REQUIREMENT 1:
According to the R-help thread below, what error does Ed get inside mob_fit_fluctests when he applies mob to large datasets?

[R] party for prediction [REPOST]

Fri Oct 12 17:58:03 CEST 2012

On Oct 12, 2012, at 1:37 AM, Ed wrote:

> Apologies for re-posting, my original message seems to have been
> overlooked by the moderators.
> 
No. Your original post _was_ forwarded to the list. On my machine it appeared at October 11, 2012 11:03:08 AM PDT.  No one responded. It seems possible that its lack of data or code is the reason for that state of affairs.

-- 
David.

> ---------- Forwarded message ----------
> From: Ed <icelus2k5 at gmail.com>
> Date: 11 October 2012 19:03
> Subject: party for prediction
> To: R-help at r-project.org
> 
> 
> Hi there
> 
> I'm experiencing some problems using the party package (specifically
> mob) for prediction. I have a real scalar y I want to predict from a
> real valued vector x and an integral vector z. mob seemed the ideal
> choice from the documentation.
> 
> The first problem I had was at some nodes in a partitioning tree, the
> components of x may be extremely highly correlated or effectively
> constant (that is x are not independent for all choices of components
> of z). When the resulting fit is fed into predict() the result is NA -
> this is not the same behaviour as models returned by say lm which
> ignore missing coefficients. I have fixed this by defining my own
> statsModel (myLinearModel - imaginative) which also ignores such
> coefficients when predicting.
> 
> The second problem I have is that I get "Cholesky not positive
> definite" errors at some nodes. I guess this is because of numerical
> error and degeneracy in the covariance matrix? Any thoughts on how to
> avoid having this happen would be welcome; it is ignorable though for
> now.
> 
> The third and really big problem I have is that when I apply mob to
> large datasets (say hundreds of thousands of elements) I get a
> "logical subscript too long" error inside mob_fit_fluctests. It's
> caught in a try(), and mob just gives up and treats the node as
> terminal. This is really hurting me though; with 1% of my data I can
> get a good fit and a worthwhile tree, but with the whole dataset I get
> a very stunted tree with a pretty useless prediction ability.
> 
> I guess what I really want to know is:
> (a) has anyone else had this problem, and if so how did they overcome it?
> (b) is there any way to get a line or stack trace out of a try()
> without source modification?
> (c) failing all of that, does anyone know of an alternative to mob
> that does the same thing; for better or worse I'm now committed to
> recursive partitioning over linear models, as per mob?
> (d) failing all of this, does anyone have a link to a way to rebuild,
> or locally modify, an R package (preferably windows, but anything
> would do)?
> 
> Sorry for the length of this post. If I should RTFM, please point me
> at any relevant manual by all means. I've spent a few days on this as
> you can maybe tell, but I'm far from being an R expert.
> 
> Thanks for any help you can give.
> 
> Best wishes,
> 
> Ed

David Winsemius, MD
Alameda, CA, USA

REQUIREMENT 2:
Render the records below as a Markdown table with the columns Row and Line, from the line with "Click the last empty terminal prompt line" up to and including the line with "(x=321, y=1149)". Number each row and leave out blank lines.

STORED DATA:
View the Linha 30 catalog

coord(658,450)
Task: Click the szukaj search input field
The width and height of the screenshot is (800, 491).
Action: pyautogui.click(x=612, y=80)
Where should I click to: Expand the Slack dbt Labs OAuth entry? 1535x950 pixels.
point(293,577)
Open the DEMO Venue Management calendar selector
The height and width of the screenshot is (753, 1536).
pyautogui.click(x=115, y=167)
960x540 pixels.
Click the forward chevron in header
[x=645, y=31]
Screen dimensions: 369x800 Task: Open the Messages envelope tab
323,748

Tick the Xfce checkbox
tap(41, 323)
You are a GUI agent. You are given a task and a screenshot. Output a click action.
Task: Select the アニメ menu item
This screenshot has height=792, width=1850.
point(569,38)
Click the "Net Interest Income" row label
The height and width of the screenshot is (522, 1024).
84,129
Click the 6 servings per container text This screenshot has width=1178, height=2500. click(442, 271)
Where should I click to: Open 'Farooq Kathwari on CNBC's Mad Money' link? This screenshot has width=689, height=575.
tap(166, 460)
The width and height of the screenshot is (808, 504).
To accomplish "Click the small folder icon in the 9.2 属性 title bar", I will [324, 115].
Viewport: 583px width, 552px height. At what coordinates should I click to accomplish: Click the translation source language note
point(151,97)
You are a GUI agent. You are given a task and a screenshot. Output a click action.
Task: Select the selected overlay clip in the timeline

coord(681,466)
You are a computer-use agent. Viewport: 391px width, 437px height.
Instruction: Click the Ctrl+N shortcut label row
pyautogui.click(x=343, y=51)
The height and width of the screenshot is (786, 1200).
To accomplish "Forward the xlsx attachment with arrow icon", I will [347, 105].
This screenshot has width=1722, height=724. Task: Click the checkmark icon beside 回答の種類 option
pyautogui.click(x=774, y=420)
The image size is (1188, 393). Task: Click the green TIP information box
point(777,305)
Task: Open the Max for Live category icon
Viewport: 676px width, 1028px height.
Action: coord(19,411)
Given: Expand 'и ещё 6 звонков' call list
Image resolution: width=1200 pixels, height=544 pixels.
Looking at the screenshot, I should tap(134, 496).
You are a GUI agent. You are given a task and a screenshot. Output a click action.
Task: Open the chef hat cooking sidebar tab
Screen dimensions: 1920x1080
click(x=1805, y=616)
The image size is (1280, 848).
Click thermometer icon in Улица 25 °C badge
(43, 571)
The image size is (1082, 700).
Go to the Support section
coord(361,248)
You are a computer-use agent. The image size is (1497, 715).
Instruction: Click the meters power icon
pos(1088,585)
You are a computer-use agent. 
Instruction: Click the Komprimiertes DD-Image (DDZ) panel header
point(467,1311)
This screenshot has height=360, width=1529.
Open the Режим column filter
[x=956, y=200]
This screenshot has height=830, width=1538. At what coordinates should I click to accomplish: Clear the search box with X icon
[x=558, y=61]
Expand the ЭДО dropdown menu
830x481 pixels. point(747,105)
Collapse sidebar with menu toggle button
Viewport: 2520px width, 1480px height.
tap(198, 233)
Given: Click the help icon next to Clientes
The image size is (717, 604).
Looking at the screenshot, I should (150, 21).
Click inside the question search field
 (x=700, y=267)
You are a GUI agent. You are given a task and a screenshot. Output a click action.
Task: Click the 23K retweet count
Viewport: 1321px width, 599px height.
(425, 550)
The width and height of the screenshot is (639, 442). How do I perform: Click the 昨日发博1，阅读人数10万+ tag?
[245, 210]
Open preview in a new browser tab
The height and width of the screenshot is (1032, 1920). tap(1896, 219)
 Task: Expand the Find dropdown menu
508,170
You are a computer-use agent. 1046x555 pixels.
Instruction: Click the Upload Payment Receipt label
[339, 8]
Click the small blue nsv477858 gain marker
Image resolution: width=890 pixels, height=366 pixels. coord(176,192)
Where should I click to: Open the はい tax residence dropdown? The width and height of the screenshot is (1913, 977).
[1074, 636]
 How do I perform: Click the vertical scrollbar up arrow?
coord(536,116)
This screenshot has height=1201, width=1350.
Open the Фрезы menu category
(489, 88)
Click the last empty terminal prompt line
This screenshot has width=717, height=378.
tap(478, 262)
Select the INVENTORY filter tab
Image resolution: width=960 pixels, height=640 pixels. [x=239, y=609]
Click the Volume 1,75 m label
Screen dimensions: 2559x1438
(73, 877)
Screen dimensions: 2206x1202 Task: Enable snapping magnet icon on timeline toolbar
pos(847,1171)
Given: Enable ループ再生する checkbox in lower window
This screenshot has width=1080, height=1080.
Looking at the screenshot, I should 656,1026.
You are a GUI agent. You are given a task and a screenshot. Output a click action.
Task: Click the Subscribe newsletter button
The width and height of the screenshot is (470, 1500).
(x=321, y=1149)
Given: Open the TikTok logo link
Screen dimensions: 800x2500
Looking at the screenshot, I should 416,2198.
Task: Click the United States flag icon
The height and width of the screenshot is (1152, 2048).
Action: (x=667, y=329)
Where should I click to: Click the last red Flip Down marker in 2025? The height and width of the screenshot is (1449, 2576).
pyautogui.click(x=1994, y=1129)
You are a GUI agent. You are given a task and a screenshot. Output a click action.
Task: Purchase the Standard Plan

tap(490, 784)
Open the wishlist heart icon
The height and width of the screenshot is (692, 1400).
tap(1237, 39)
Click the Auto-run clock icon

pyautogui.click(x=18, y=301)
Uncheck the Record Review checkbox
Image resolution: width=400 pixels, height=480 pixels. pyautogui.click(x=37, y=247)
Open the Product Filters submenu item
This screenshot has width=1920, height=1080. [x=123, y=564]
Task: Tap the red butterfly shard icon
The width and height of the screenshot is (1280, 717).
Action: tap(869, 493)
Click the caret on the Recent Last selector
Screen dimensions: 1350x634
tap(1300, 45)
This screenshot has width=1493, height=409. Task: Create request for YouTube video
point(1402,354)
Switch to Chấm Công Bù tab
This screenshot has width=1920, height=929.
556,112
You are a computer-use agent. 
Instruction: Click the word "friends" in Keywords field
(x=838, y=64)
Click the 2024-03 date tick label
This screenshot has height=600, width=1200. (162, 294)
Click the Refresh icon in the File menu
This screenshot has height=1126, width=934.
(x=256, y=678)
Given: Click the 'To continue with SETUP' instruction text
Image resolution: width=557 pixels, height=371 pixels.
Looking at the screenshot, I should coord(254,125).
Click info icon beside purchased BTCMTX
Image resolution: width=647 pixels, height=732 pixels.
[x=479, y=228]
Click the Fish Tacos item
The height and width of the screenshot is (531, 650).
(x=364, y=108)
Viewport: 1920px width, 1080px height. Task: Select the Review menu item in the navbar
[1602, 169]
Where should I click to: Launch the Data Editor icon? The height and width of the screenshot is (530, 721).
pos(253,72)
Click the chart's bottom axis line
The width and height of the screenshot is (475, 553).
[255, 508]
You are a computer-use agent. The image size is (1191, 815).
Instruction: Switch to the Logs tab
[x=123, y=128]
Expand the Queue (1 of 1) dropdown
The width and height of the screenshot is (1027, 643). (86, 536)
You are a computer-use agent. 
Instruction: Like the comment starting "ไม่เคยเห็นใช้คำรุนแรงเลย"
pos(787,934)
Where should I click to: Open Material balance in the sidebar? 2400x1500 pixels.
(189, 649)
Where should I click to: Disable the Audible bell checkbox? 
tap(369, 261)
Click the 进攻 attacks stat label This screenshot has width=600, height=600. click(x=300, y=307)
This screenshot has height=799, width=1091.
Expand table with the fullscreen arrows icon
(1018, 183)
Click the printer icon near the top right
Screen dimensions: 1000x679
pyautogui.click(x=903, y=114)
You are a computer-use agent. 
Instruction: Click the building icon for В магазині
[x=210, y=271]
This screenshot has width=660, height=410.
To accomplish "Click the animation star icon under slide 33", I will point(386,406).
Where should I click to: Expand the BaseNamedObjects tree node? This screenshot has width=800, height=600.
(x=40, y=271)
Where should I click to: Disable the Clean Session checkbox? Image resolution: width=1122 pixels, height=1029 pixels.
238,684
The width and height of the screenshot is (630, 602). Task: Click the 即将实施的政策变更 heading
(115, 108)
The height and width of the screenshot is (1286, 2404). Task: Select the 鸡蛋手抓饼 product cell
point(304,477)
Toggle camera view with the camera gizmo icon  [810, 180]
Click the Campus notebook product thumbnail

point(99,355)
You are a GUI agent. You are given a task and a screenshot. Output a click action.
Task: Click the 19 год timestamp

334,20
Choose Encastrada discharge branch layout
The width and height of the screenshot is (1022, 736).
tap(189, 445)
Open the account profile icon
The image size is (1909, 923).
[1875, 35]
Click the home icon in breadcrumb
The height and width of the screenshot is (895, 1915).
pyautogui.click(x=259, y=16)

WRITTEN REPLY 1:
He gets a "logical subscript too long" error.

WRITTEN REPLY 2:
| Row | Line |
|---|---|
| 1 | Click the last empty terminal prompt line |
| 2 | This screenshot has width=717, height=378. |
| 3 | tap(478, 262) |
| 4 | Select the INVENTORY filter tab |
| 5 | Image resolution: width=960 pixels, height=640 pixels. [x=239, y=609] |
| 6 | Click the Volume 1,75 m label |
| 7 | Screen dimensions: 2559x1438 |
| 8 | (73, 877) |
| 9 | Screen dimensions: 2206x1202 Task: Enable snapping magnet icon on timeline toolbar |
| 10 | pos(847,1171) |
| 11 | Given: Enable ループ再生する checkbox in lower window |
| 12 | This screenshot has width=1080, height=1080. |
| 13 | Looking at the screenshot, I should 656,1026. |
| 14 | You are a GUI agent. You are given a task and a screenshot. Output a click action. |
| 15 | Task: Click the Subscribe newsletter button |
| 16 | The width and height of the screenshot is (470, 1500). |
| 17 | (x=321, y=1149) |